El segmento de chicles reúne cerca del 45% del valor del mercado, participación que se sitúa en el 30% en el caso del segmento de caramelos y en el 25% en el caso del segmento de gominolas y otras golosinas.

Ante la debilidad que muestra el mercado nacional, la internacionalización de la actividad continúa constituyendo la principal estrategia de crecimiento para las empresas del sector. Así, en 2012 las exportaciones aumentaron un 10,5% con respecto a 2011 y para el cierre de 2013 se estima un incremento de alrededor del 3%, hasta los 380 millones de euros.

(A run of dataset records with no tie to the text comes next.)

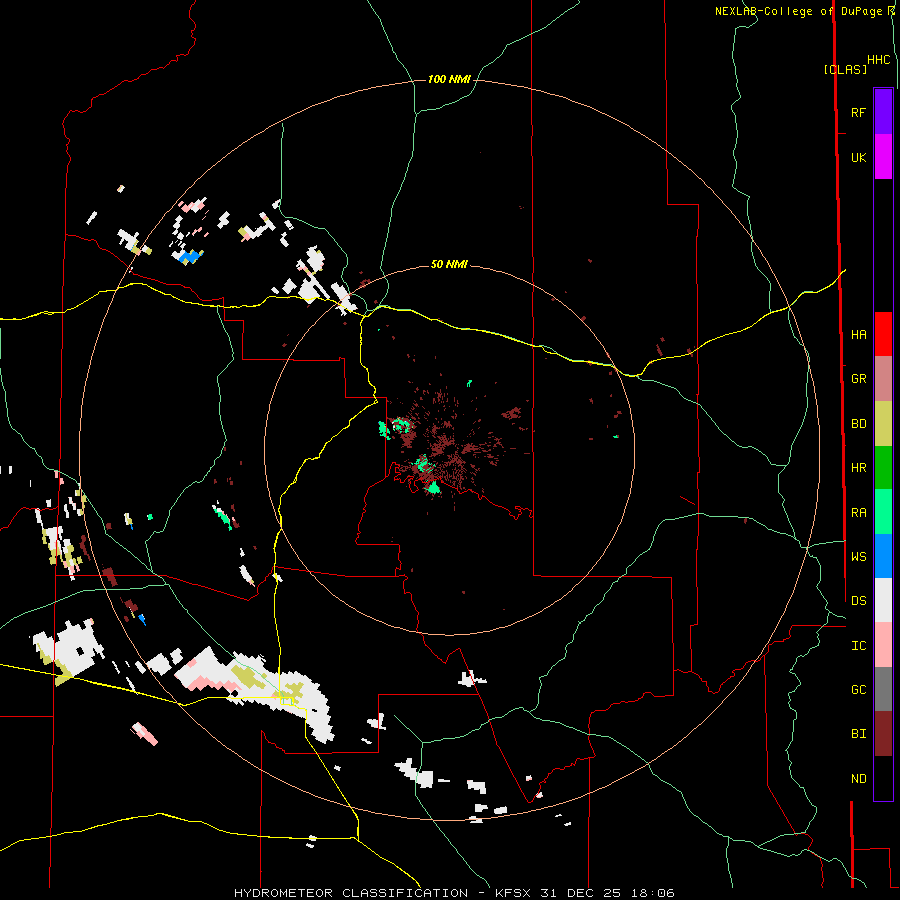Click the [CLAS] legend header
The image size is (900, 900).
click(x=844, y=69)
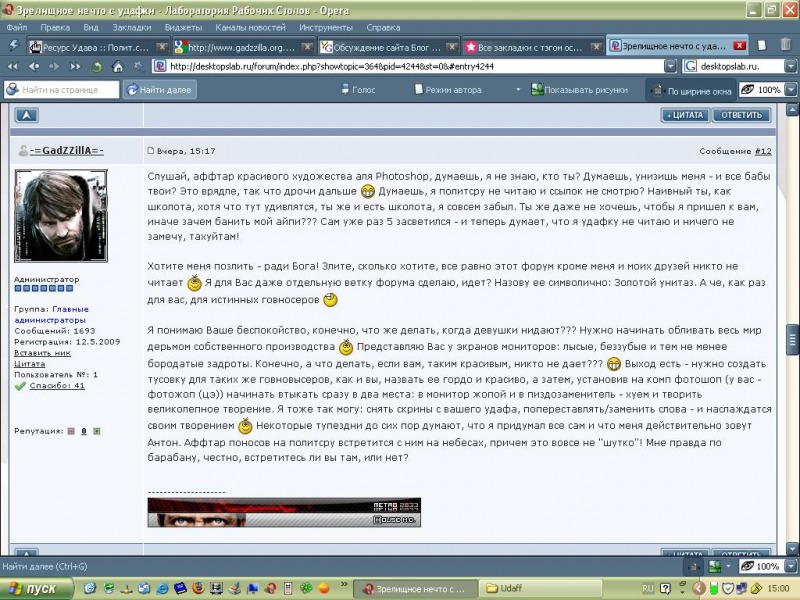800x600 pixels.
Task: Click the Сообщение #12 post link
Action: click(x=762, y=151)
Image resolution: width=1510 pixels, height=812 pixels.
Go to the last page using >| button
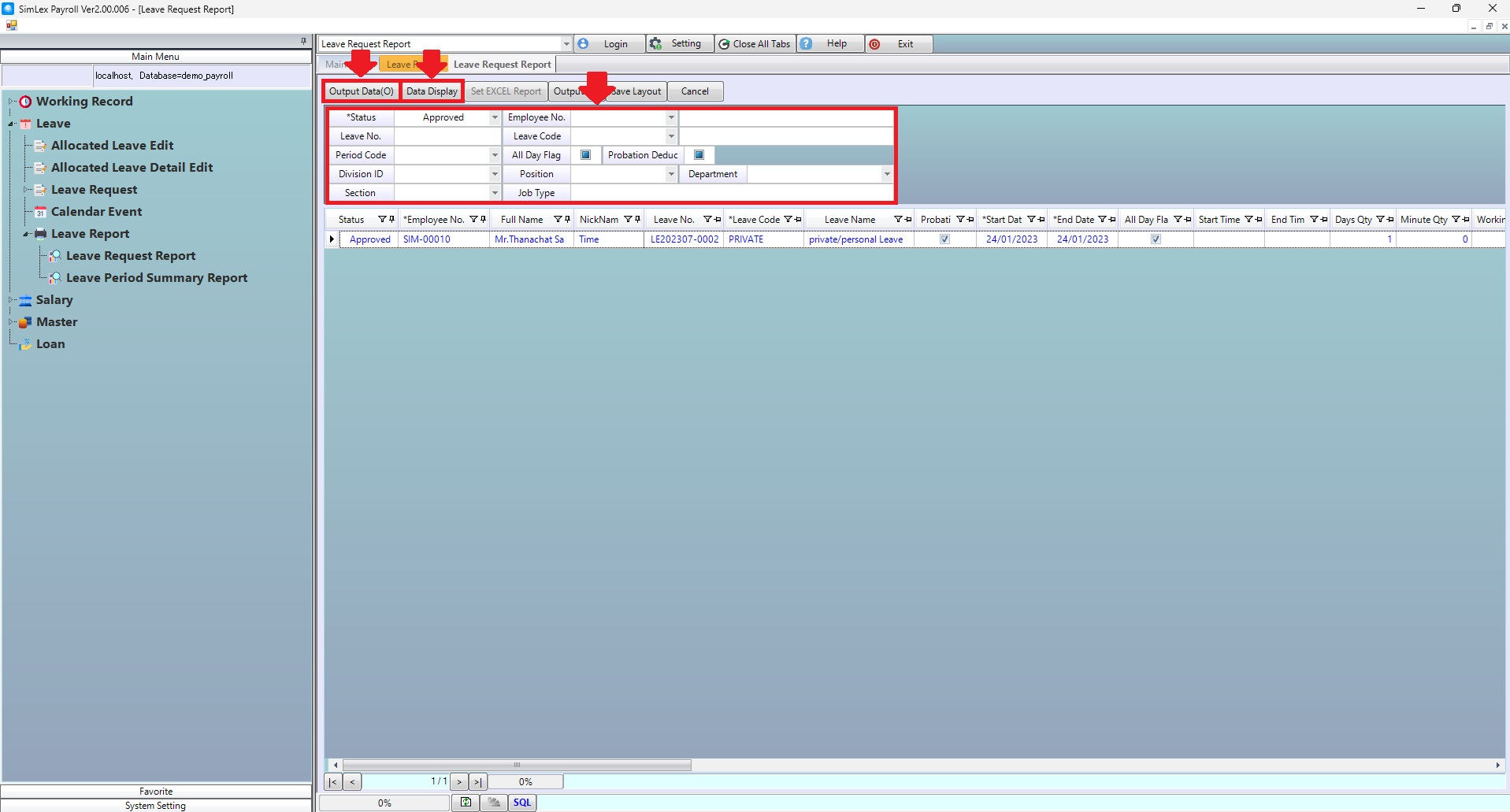(477, 782)

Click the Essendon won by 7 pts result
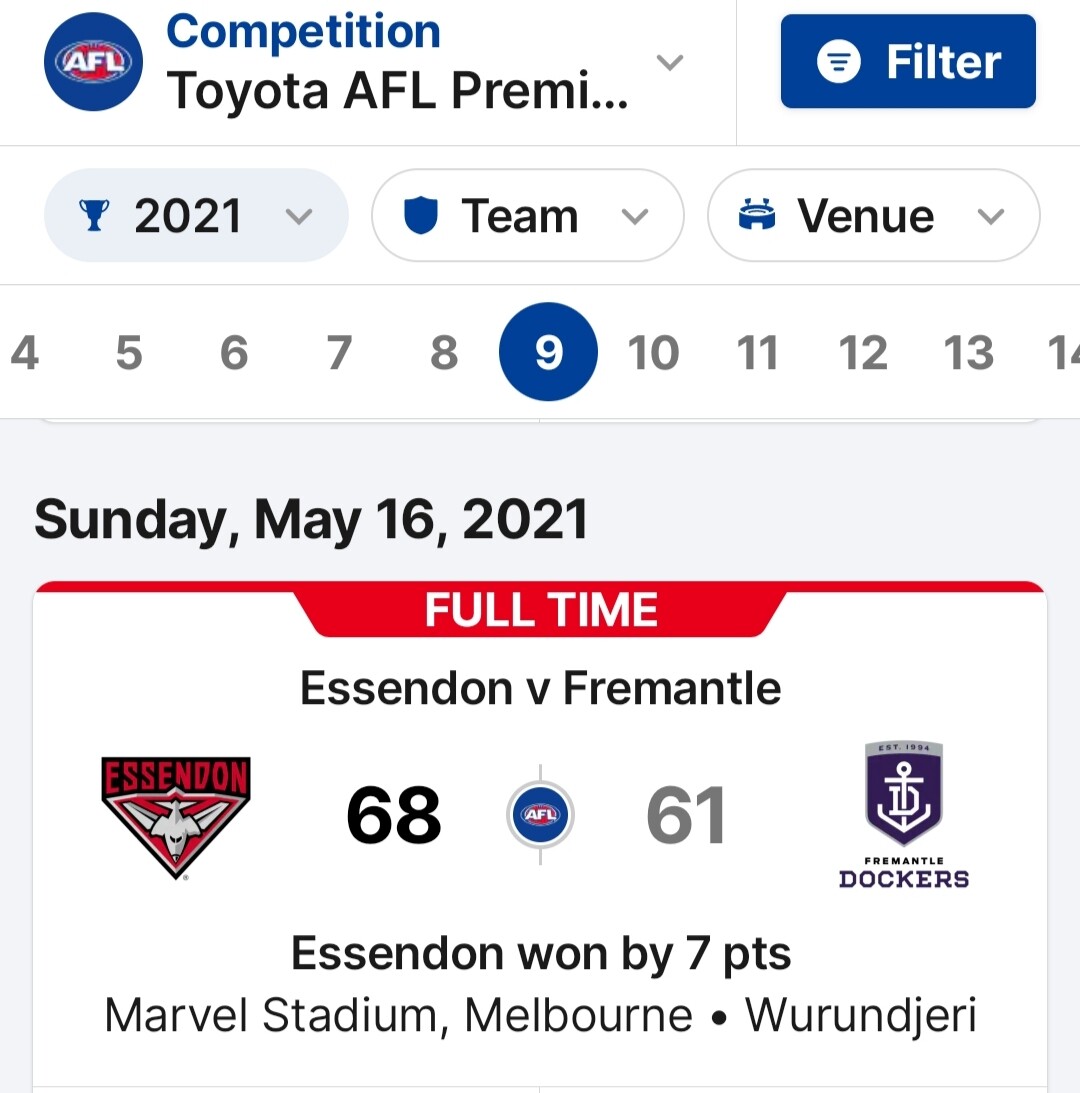[x=540, y=954]
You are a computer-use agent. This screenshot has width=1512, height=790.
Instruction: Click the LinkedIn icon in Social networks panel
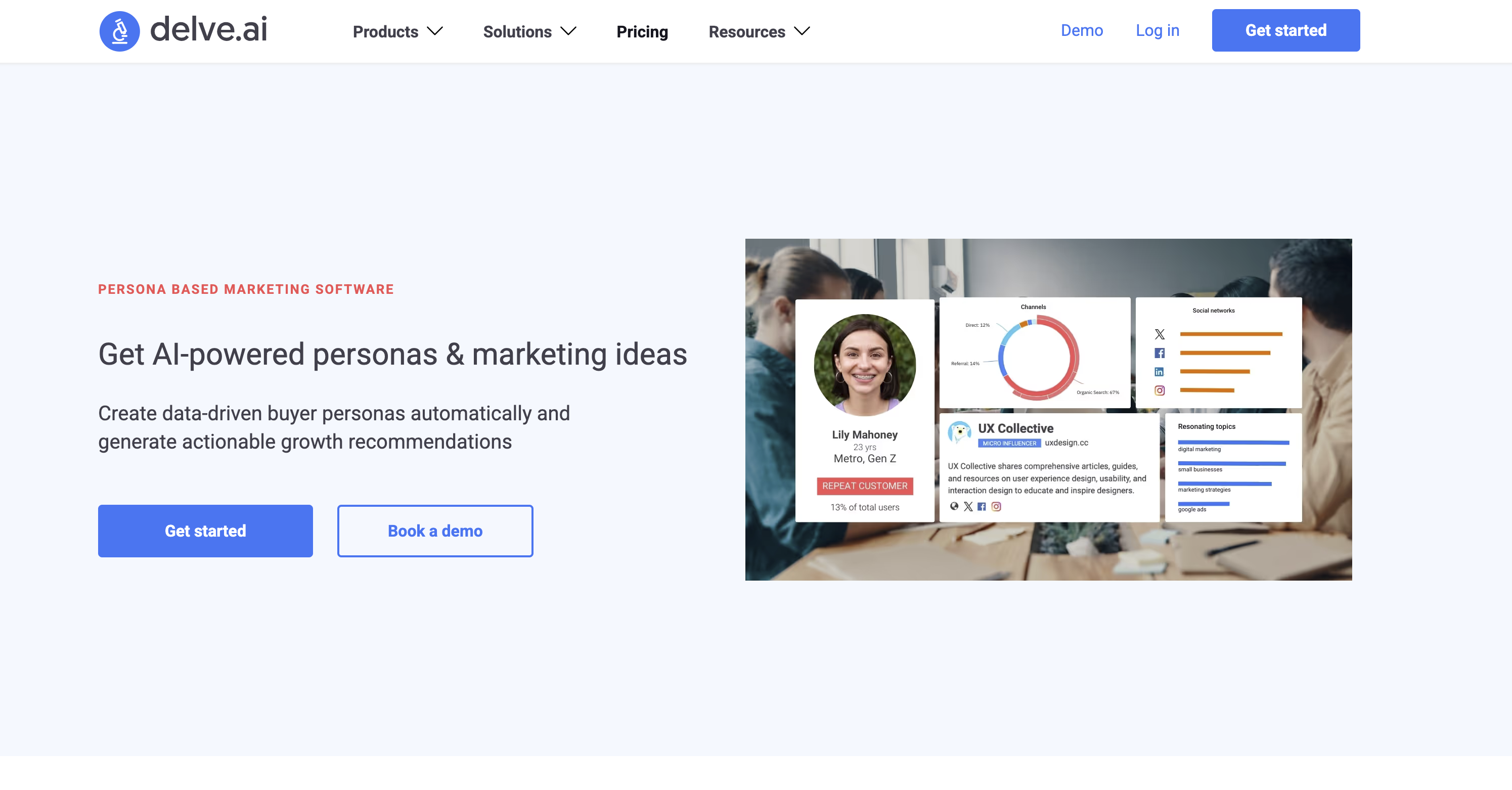[1159, 372]
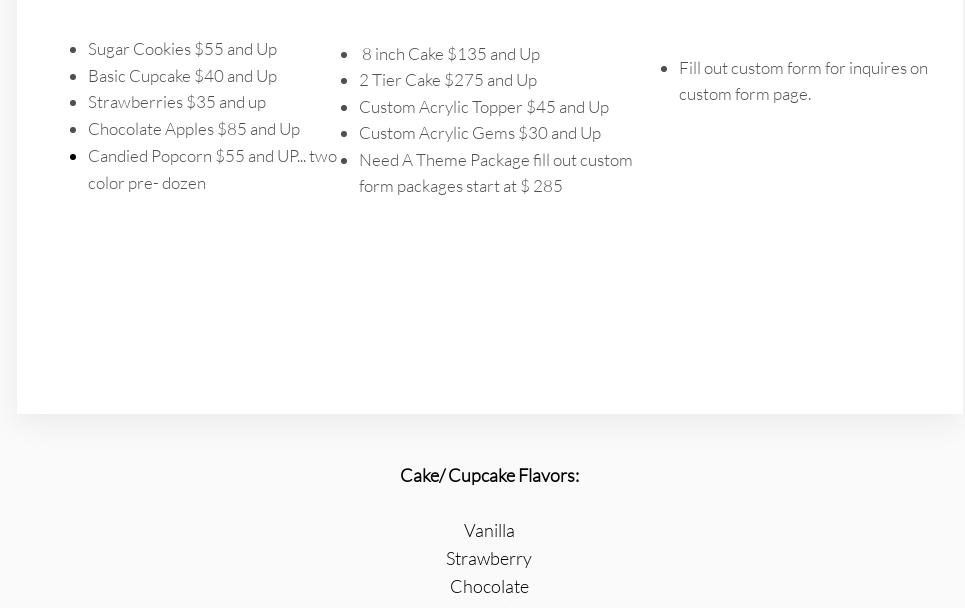This screenshot has width=965, height=608.
Task: Select the Chocolate Apples $85 item
Action: coord(194,129)
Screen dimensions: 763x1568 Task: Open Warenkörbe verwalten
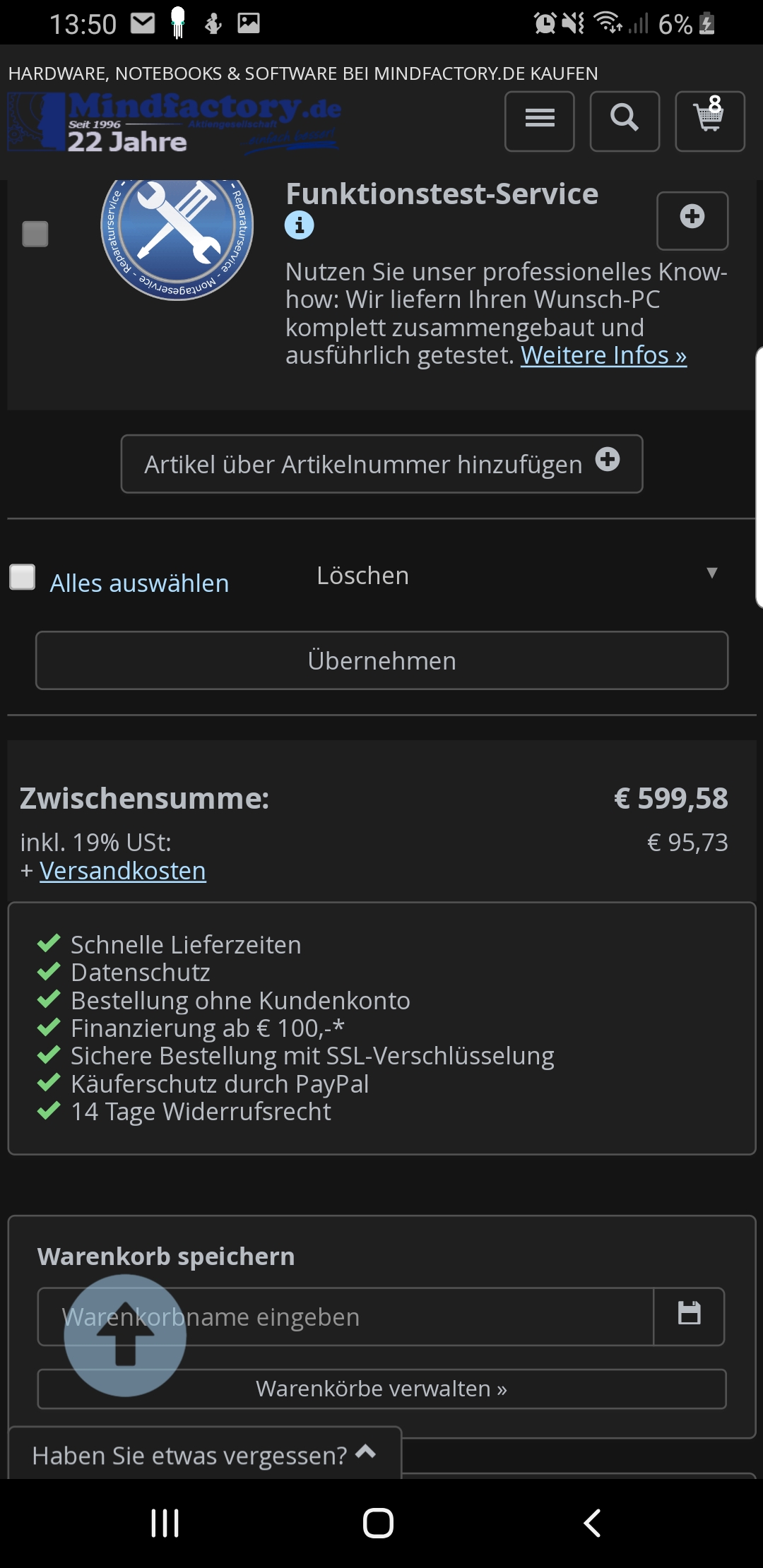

Los países de la Unión Europea agrupan de forma conjunta más del 65% del valor exportado, destacando Francia, Alemania, Reino Unido y Portugal como los principales países de destino. Fuera de la Unión Europea destaca Estados Unidos como principal destino de los productos nacionales, acaparando algo más del 10% del total de las ventas.

En el sector operan unas 60 empresas, que generan un volumen de empleo de alrededor de 3.500 trabajadores, resultando una plantilla media de 58 empleados por empresa. La presencia de capital extranjero en el sector es significativa, en su mayoría asociado a filiales españolas de operadores europeos o estadounidenses. Junto a éstas, operan en el sector un gran número de empresas españolas, predominando entre ellas el accionariado privado de origen familiar.

El cese de actividad de algunas compañías de pequeña dimensión ha acentuado la tendencia de concentración de la oferta en el sector. En 2012, las cinco primeras empresas absorbieron de forma conjunta el 51,8% del mercado, porcentaje que se situó en el 72,2% al considerar a las diez primeras.